第8話 神化種の力

 天馬は覚醒・・した。そして自らの流した血だまりで汚れた床から起き上がった。魚男によって穿たれた傷は塞がっていた。失われた大量の血液はすぐには戻らないが、今現在の行動に支障はないようだ。


 不思議な感覚であった。今なら何でも出来る気がする。修復された身体の奥底から力が湧き上がってくるのが解る。


(これが……『神化種ディヤウス……!)



「え……て、てん、ま……?」


 一方、泣きはらしていた茉莉香は呆然と見開いていた目を更に大きくして、何事も無かったように起き上がった天馬を見つめる。


「茉莉香……ワリぃ、俺が不甲斐ないばかりに辛い思いさせちまって。でももう大丈夫だ。後は俺に任せろ」


「……!」


『何……小僧、貴様……!?』


 一方慌てたのは魚男だ。確かに仕留めたはずの相手が全くの無傷で、しかもそれまでには無かった『気』を発散させながら立ち上がったのだから。

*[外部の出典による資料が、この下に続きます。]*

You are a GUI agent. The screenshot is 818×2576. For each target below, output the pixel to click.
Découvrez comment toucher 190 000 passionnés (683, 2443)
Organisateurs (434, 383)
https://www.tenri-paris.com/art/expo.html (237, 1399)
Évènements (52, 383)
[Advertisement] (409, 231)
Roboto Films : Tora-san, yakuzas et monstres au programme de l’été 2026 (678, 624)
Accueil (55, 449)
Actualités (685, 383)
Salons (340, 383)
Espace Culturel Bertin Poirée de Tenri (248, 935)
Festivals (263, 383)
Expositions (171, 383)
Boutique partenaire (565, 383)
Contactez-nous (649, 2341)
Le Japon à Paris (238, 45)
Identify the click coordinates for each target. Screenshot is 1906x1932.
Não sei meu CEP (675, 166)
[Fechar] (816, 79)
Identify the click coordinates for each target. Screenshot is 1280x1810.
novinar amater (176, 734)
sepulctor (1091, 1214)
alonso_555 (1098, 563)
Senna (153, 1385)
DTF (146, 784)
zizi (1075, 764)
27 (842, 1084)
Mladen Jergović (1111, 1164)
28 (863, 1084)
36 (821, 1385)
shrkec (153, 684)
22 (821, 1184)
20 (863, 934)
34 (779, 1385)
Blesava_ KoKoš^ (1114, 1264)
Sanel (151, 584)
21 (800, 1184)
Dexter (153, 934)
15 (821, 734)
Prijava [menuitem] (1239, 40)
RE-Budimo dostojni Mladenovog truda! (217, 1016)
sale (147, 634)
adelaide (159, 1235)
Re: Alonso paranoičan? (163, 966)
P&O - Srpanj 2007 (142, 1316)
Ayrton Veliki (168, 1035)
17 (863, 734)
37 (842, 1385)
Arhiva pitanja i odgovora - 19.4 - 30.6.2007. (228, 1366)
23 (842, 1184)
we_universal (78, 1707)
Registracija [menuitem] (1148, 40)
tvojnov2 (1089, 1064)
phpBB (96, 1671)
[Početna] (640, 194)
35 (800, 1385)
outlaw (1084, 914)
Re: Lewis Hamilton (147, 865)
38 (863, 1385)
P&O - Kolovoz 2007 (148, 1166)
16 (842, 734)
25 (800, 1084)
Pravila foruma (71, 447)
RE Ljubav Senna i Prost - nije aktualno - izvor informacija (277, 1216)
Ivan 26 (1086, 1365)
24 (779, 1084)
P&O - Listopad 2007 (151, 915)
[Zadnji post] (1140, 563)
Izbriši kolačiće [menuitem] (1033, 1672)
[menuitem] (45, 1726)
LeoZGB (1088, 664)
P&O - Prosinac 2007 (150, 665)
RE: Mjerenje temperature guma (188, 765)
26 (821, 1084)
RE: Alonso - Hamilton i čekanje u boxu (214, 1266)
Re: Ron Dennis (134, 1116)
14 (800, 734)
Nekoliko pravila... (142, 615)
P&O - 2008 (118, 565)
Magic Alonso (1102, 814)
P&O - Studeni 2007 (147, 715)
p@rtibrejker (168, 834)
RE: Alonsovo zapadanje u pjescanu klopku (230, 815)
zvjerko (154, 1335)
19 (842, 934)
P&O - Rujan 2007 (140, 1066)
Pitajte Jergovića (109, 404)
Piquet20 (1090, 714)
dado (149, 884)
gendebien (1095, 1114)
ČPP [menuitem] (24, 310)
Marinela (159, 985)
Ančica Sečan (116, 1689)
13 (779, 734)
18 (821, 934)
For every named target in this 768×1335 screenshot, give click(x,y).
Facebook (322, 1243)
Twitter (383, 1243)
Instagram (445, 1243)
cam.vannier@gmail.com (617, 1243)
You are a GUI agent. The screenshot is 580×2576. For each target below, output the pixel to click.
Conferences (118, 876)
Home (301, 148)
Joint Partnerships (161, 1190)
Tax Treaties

「よう、魚野郎。よくもまあ散々好き勝手やってくれたなぁ? 何の関係もないクラスの皆や学校の人達を虐殺して、茉莉香に辛い思いをさせて、俺達の生活も滅茶苦茶にしてくれた……。勿論覚悟は出来てるよな?」


『馬鹿ナ……コレハ、神気!? 貴様……貴様モ……!?』


 魚男が慄いたように後ずさる。反対に天馬は一歩距離を詰めて獰猛な笑みを浮かべる。


「ああ、そうだよ。てめぇが怖れて覚醒前に始末しようとした『神化種』だよ。てめぇの目は見た目通りの節穴だったって訳だ。『神化種』はここにもいたんだよ。この【不動明王】の小笠原天馬がな!」


『フ、不動明王、ダト……! 馬鹿ナ、アリ得ン、貴様ノヨウナ小僧ガァッ!!』


 魚男が叫ぶと、廊下や窓から大量の骨クモが飛び込んできた。そして一斉に飛び掛かってくる。だが今の天馬にとっては文字通り虫けらのような存在だ。


「邪魔だぁっ!」


 彼は自らの内から湧き出る神気を周囲に拡散して放射する。その波動だけで、邪悪な魔力によって作られた仮初の生命体が跡形も無く崩れ去っていく。そして魚男もまたその波動によって苦痛を感じているかのように身悶える。


『ウギャ!? キ、貴様……』


「いい加減、茉莉香から離れろや!」


 天馬は躊躇いなく踏み込み、神気を上乗せした拳を魚男に打ち込む。魚男は咄嗟に防御するが、天馬の拳が接触した瞬間凄まじい神気が爆発し、その衝撃で魚男は窓から飛び出て校庭まで吹き飛ばされた。



「茉莉香、大丈夫か? 怪我はないか?」


「え、あ……う、うん。私は、大丈夫。て、天馬……天馬なんだよね?」


 茉莉香はまだ信じられないという風に呆然と天馬を見上げている。それも無理からぬ事だろう。他ならない天馬自身が、自分の身に降りかかった事象を一番信じ切れていないのだから。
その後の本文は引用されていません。